─── Given passage ───
NZPS International Haiku Contest 2017

Judge’s report

The standard among the 401 entries was high and so the poets who have been given placings, highly commended and commended have every right to feel pleased with themselves. The competition was stiff. Walk around for a few days with your chest puffed out and a little smile plastered to your face, you’ve earned my admiration with your first-class work.

The poets who haven’t had work placed shouldn’t lose heart. I hope reading the commentary on the five winners will provide some tips for future success. Particularly important is the ‘show, don’t tell’ essence of haiku. Each of the top five haiku can be read literally, but each can also be mined for other meanings and so reward several re-readings.

Haiku have the ability to speak across national borders, across language, across oceans and across time – and all of these haiku do exactly that.

Sandra Simpson

sowing mustard seed …
the brush of a bumblebee
against my skin

– Margaret Beverland, Katikati, First & Jeanette Stace Memorial Award

This arresting haiku well deserves its First placing and Jeanette Stace Memorial Award. The poet has subtly indicated a season – it’s up to the reader to decide which it is (mustard as a green manure crop is sown late autumn/early winter; or if being grown to harvest, mid-spring). Here in Tauranga, bumblebees are active throughout the year so that’s not so much of a help for me, but it may lead others to pick spring. In any event, there is a broadcast of seed followed by an ellipses, a lovely visual representation of that seed fallen on the earth. Unlike honeybees, bumblebee bodies are covered in thick, fuzzy hair, allowing them to work longer than honeybees (earlier and later in the day and in colder, wetter weather) and collect pollen all over their bodies, thanks to the electrostatic charge they build up as they work. ‘Bumbling’ from flower to flower, it isn’t surprising they bump into things, including humans – and what a sensation when one brushes past bare skin!

A beautifully observed haiku that lets us stand shoulder-to-shoulder with the poet in his/her garden but which also hints at how all living things on this wondrous planet are connected. Without pollination we humans would have a pretty difficult time. Our self-destructive behaviour – pollution, wars, overpopulation, etc – must seem like the worst sort of foolishness to a bumblebee. The natural world will always be here. I wonder how much longer we’ve got?
───
According to the judge's report, how many entries did the contest receive?
─── Provided data ───
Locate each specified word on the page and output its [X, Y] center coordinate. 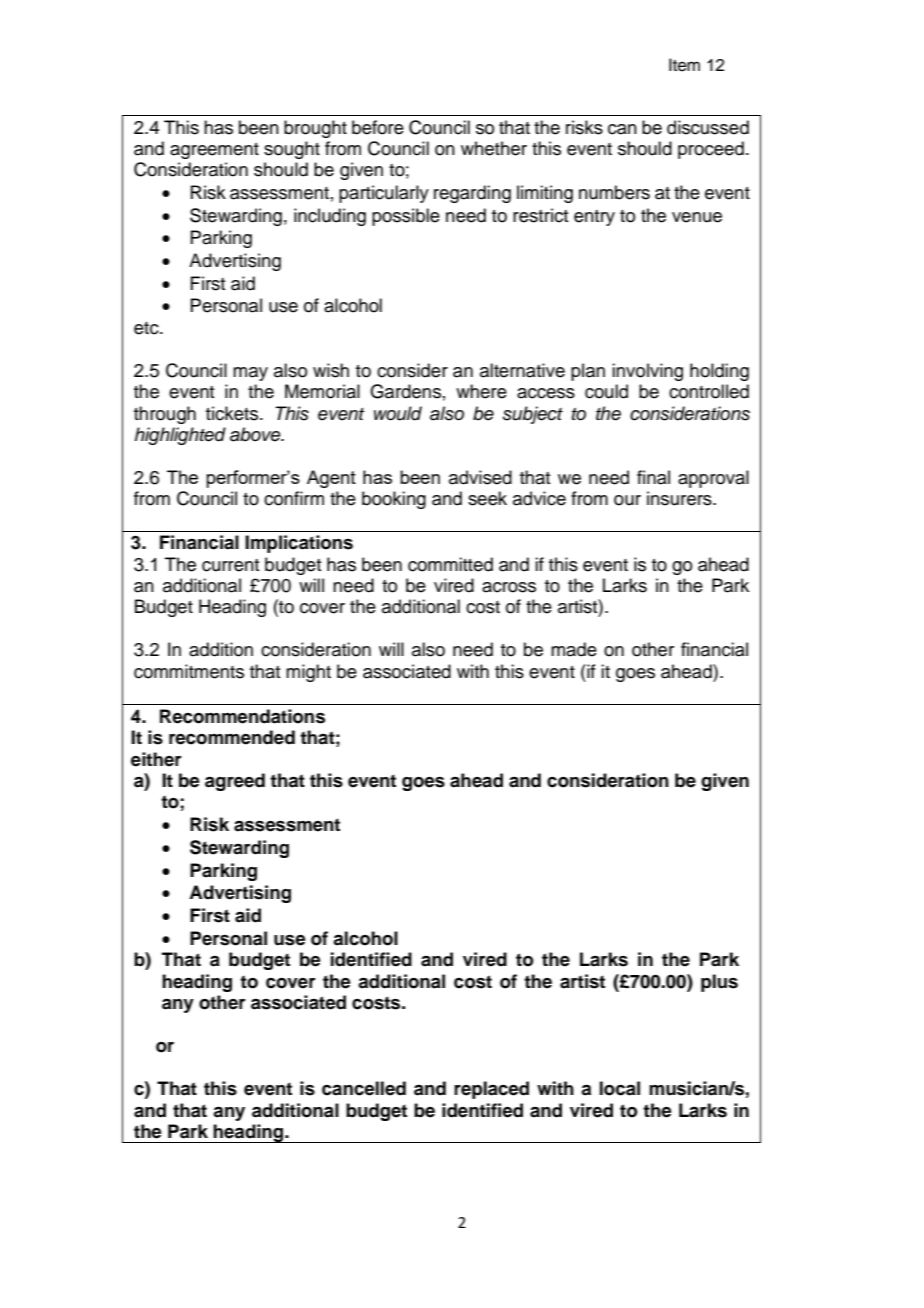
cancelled [364, 1088]
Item [684, 65]
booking [394, 500]
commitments [189, 671]
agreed [235, 782]
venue [697, 217]
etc [147, 328]
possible [406, 217]
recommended [232, 737]
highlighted [180, 436]
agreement [214, 151]
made [574, 649]
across [509, 587]
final [653, 477]
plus [719, 983]
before [378, 127]
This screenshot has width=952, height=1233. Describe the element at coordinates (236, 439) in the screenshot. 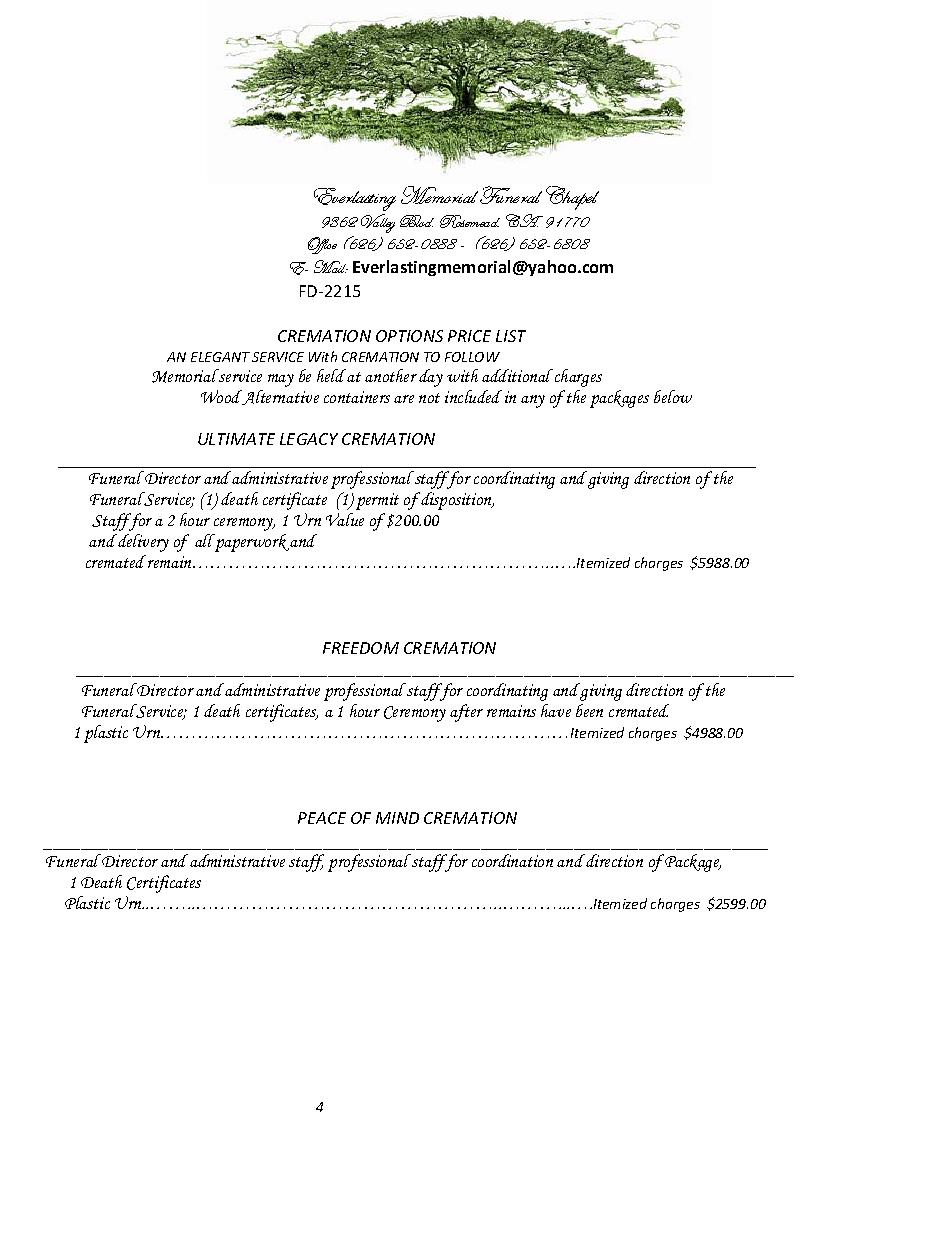

I see `ULTIMATE` at that location.
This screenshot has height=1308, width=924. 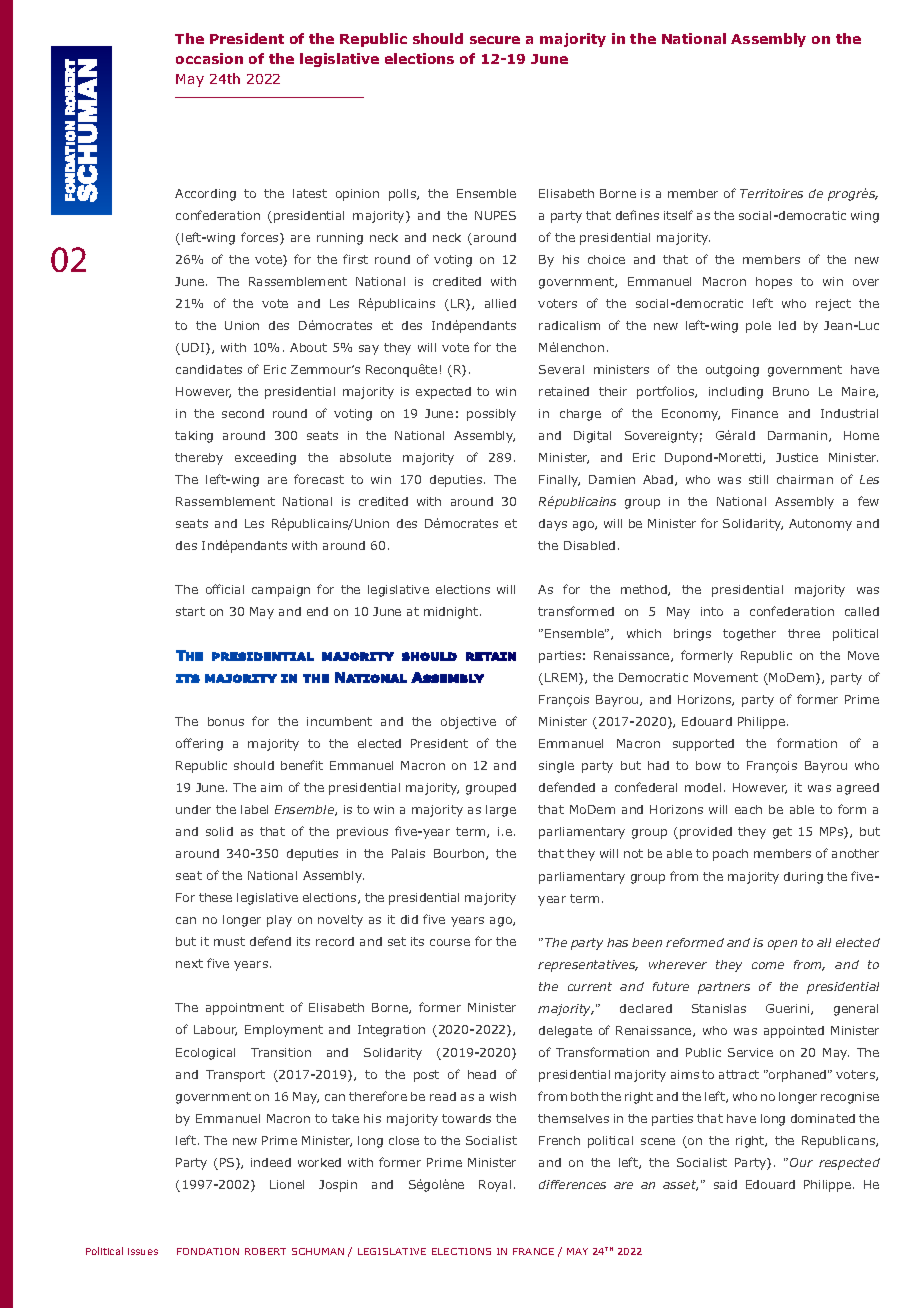 What do you see at coordinates (452, 613) in the screenshot?
I see `midnight` at bounding box center [452, 613].
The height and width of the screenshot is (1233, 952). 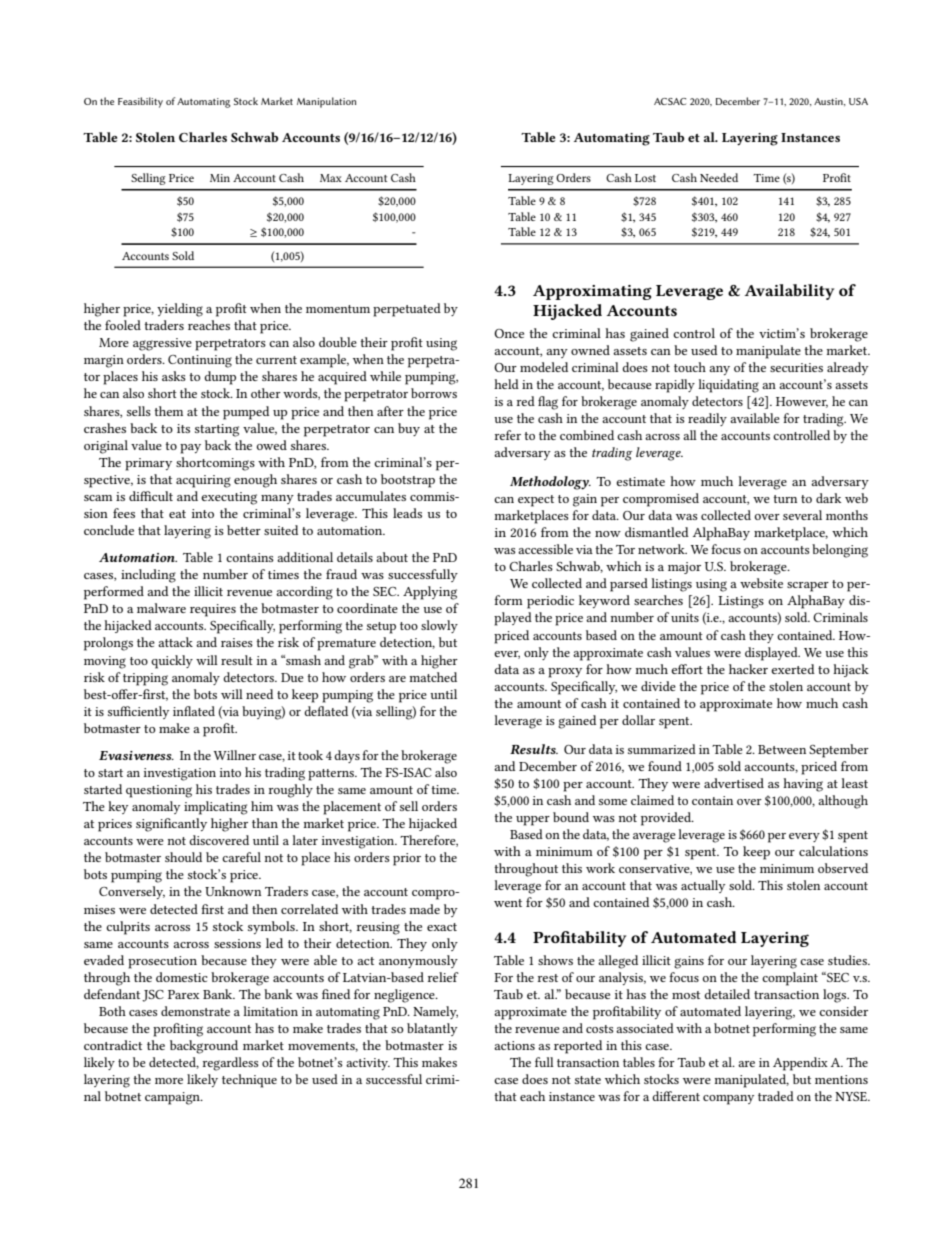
───
**Output for this exercise:**
401